Word for word, print all of the entries below.

┄┄┄┄┄┄┄┄┄┄

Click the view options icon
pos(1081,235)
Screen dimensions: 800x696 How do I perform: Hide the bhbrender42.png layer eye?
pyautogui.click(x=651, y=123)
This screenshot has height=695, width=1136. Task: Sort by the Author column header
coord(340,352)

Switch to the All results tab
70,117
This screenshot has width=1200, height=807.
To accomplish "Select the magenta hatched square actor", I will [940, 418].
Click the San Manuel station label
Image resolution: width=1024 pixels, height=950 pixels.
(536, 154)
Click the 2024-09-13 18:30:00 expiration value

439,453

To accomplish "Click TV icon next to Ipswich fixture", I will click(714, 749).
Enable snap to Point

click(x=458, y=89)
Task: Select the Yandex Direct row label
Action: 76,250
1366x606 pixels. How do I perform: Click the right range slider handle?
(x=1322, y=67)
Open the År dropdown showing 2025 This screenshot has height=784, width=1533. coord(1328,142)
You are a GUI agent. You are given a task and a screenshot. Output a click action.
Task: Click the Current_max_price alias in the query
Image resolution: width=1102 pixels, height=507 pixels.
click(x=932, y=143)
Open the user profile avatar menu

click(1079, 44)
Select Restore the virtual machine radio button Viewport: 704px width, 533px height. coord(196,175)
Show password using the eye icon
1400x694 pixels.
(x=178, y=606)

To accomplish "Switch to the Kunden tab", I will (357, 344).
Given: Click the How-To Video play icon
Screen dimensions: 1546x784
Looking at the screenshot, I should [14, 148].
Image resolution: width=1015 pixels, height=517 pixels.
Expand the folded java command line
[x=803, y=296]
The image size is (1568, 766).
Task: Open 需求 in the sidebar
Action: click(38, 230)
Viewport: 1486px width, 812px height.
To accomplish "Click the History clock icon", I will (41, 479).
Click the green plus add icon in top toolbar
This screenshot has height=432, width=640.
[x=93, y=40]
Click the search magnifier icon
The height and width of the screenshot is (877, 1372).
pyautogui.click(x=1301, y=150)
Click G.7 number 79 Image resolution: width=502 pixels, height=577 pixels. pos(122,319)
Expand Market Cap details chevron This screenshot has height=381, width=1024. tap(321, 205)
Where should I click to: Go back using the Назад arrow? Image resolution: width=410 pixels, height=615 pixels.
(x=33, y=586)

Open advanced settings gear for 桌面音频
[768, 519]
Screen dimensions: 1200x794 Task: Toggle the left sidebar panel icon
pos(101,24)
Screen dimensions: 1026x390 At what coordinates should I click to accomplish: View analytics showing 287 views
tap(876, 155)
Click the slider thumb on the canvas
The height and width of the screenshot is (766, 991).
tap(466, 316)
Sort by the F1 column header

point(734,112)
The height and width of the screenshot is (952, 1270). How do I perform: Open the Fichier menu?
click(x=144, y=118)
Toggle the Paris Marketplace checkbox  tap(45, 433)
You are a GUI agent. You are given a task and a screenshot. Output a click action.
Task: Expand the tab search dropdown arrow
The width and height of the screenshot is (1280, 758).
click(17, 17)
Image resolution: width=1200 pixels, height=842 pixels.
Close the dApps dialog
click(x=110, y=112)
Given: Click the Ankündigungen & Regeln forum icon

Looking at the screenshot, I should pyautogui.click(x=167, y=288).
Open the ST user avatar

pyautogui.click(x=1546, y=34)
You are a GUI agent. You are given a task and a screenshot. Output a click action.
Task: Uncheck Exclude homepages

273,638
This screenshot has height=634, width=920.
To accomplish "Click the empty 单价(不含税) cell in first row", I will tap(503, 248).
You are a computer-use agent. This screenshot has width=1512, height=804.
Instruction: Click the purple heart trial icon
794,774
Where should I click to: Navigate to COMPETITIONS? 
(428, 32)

┄┄┄┄┄┄┄┄┄┄

= Result of the exercise =
Click the view options icon
pos(1081,235)
Screen dimensions: 800x696 How do I perform: Hide the bhbrender42.png layer eye?
pyautogui.click(x=651, y=123)
This screenshot has height=695, width=1136. Task: Sort by the Author column header
coord(340,352)

Switch to the All results tab
70,117
This screenshot has width=1200, height=807.
To accomplish "Select the magenta hatched square actor", I will [940, 418].
Click the San Manuel station label
Image resolution: width=1024 pixels, height=950 pixels.
(536, 154)
Click the 2024-09-13 18:30:00 expiration value

439,453

To accomplish "Click TV icon next to Ipswich fixture", I will click(714, 749).
Enable snap to Point

click(x=458, y=89)
Task: Select the Yandex Direct row label
Action: 76,250
1366x606 pixels. How do I perform: Click the right range slider handle?
(x=1322, y=67)
Open the År dropdown showing 2025 This screenshot has height=784, width=1533. coord(1328,142)
You are a GUI agent. You are given a task and a screenshot. Output a click action.
Task: Click the Current_max_price alias in the query
Image resolution: width=1102 pixels, height=507 pixels.
click(x=932, y=143)
Open the user profile avatar menu

click(1079, 44)
Select Restore the virtual machine radio button Viewport: 704px width, 533px height. coord(196,175)
Show password using the eye icon
1400x694 pixels.
(x=178, y=606)

To accomplish "Switch to the Kunden tab", I will (357, 344).
Given: Click the How-To Video play icon
Screen dimensions: 1546x784
Looking at the screenshot, I should [14, 148].
Image resolution: width=1015 pixels, height=517 pixels.
Expand the folded java command line
[x=803, y=296]
The image size is (1568, 766).
Task: Open 需求 in the sidebar
Action: click(38, 230)
Viewport: 1486px width, 812px height.
To accomplish "Click the History clock icon", I will (41, 479).
Click the green plus add icon in top toolbar
This screenshot has height=432, width=640.
[x=93, y=40]
Click the search magnifier icon
The height and width of the screenshot is (877, 1372).
pyautogui.click(x=1301, y=150)
Click G.7 number 79 Image resolution: width=502 pixels, height=577 pixels. pos(122,319)
Expand Market Cap details chevron This screenshot has height=381, width=1024. tap(321, 205)
Where should I click to: Go back using the Назад arrow? Image resolution: width=410 pixels, height=615 pixels.
(x=33, y=586)

Open advanced settings gear for 桌面音频
[768, 519]
Screen dimensions: 1200x794 Task: Toggle the left sidebar panel icon
pos(101,24)
Screen dimensions: 1026x390 At what coordinates should I click to accomplish: View analytics showing 287 views
tap(876, 155)
Click the slider thumb on the canvas
The height and width of the screenshot is (766, 991).
tap(466, 316)
Sort by the F1 column header

point(734,112)
The height and width of the screenshot is (952, 1270). How do I perform: Open the Fichier menu?
click(x=144, y=118)
Toggle the Paris Marketplace checkbox  tap(45, 433)
You are a GUI agent. You are given a task and a screenshot. Output a click action.
Task: Expand the tab search dropdown arrow
The width and height of the screenshot is (1280, 758).
click(17, 17)
Image resolution: width=1200 pixels, height=842 pixels.
Close the dApps dialog
click(x=110, y=112)
Given: Click the Ankündigungen & Regeln forum icon

Looking at the screenshot, I should pyautogui.click(x=167, y=288).
Open the ST user avatar

pyautogui.click(x=1546, y=34)
You are a GUI agent. You are given a task and a screenshot. Output a click action.
Task: Uncheck Exclude homepages

273,638
This screenshot has height=634, width=920.
To accomplish "Click the empty 单价(不含税) cell in first row", I will tap(503, 248).
You are a computer-use agent. This screenshot has width=1512, height=804.
Instruction: Click the purple heart trial icon
794,774
Where should I click to: Navigate to COMPETITIONS? 
(428, 32)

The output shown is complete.